The joke, of course, is that Sumac was a real literary magazine edited by McGuane's friend and fellow MSU alum Jim Harrison (and Dan Gerber) between 1968 and 1971. (It seems to me that I've written about Harrison lately.) I don't know if the part about picking up Diesel's subscription list is true or not, but it's a hoot either way.

Friday, January 26, 2007

Don't be put off by his looks

The NYT has a short profile piece and video on Jim Harrison, one of the big four comtemporary writers who are MSU alumni. (A shiny nickel to first person who can name the other three, and a quarter if you can add the up-and-coming, travel writer fifth.)

As I've mentioned before, I have four of Harrison's books on my shelf, and I haven't read any of them, although I have read some of his food writing, of which I am a fan. (If you're not familiar with Harrison, you would probably best recognize him as the author of the novella Legends of the Fall, which spawned the Brad Pitt/Anthony Hopkins film. Again, I must admit that I have neither read the book nor seen the movie. Some expert on MSU authors I am.)

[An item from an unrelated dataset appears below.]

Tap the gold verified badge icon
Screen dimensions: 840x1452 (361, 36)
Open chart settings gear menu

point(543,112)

It's worth checking out. (The NYT piece.) Harrison also has an essay on Karl Shapiro’s book Bourgeois Poet in this week's NYT Book Review. As is often the case, Harrison talks about Shapiro, but he's really discussing the life of a working poet.

Wednesday, January 24, 2007

More political fiction

I wrote a while ago about politicians and racy novels, including Scooter Libby's The Apprentice. Now, to mark the beginning of Libby's trial for obstruction of justice, Salon has a background/personality piece on Libby by his old boarding school roommate, Nick Bromell.

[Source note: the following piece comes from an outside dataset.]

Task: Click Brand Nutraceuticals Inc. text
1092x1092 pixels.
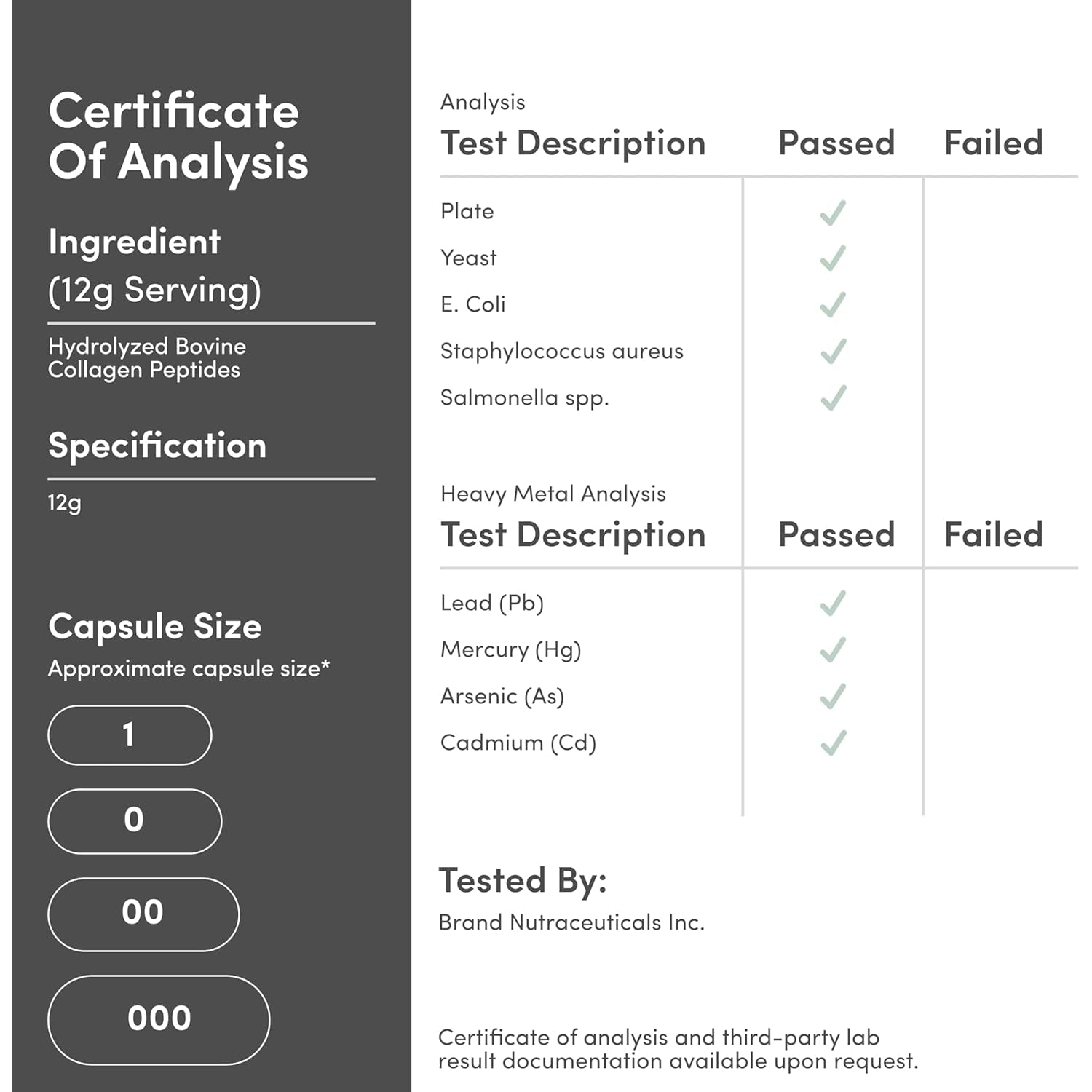Action: (x=571, y=922)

I bring this to your attention mostly for Bromell's alternative take on Libby's novel.
At bottom, there's a kind of innocence about Scooter. He has submitted to masters like Wolfowitz and Cheney because he respects them, just as a Zen novitiate submits to a meditation master or a young violinist reveres the prodigious talent of her teacher. This attitude was zealously nurtured by the prep schools we attended, where conformity to power was called "leadership" and submission to the system understood as "success." And it is Scooter's celebration of this attitude—not the sex scenes unfairly ridiculed by the New Yorker—that makes his novel The Apprentice so interesting today. The book tells the story of a young man just like Scooter, a man with the humility to bow before a master warrior and undertake a life of apprenticeship to figures mightier than himself.

A loss, but not a loss

The Ninth Circuit Court of Appeals has declined to hear a case from a nonprofit digital library and a film preservation group who sought to make archives of out-of-print books and old films available online. (via The Chronicle of Higher Education, subscription required)

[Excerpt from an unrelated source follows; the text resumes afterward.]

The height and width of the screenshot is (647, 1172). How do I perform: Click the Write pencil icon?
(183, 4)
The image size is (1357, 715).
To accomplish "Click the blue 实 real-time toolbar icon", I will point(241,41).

In all truth, while I favor copyright law reform in favor of streamlining the entrance of older and out-of-print materials into the public domain, I'm not sure that this suit would have accomplished that, and so I'm not upset that the case isn't being heard. My non-expert, non-legal reading of the Chronicle's summary of the Ninth Circuit's decision is that these two groups were not seeking to change copyright law or ask that these materials be placed in the public domain. They were merely asking the court to deem their activities "fair use" exceptions to the law.

The money quote:

"The idea that out-of-print materials are risky to have in libraries of the future is a corruption of the idea of copyright and the traditions of libraries."
—Brewster Kahle, director and co-founder of the Internet Archive

I agree with Mr. Kahle in principle. However, making a book or film available for individual public viewing in a library is different than making it available for download on the internet. No amorphous appeal to an undefined "library of the future" changes that.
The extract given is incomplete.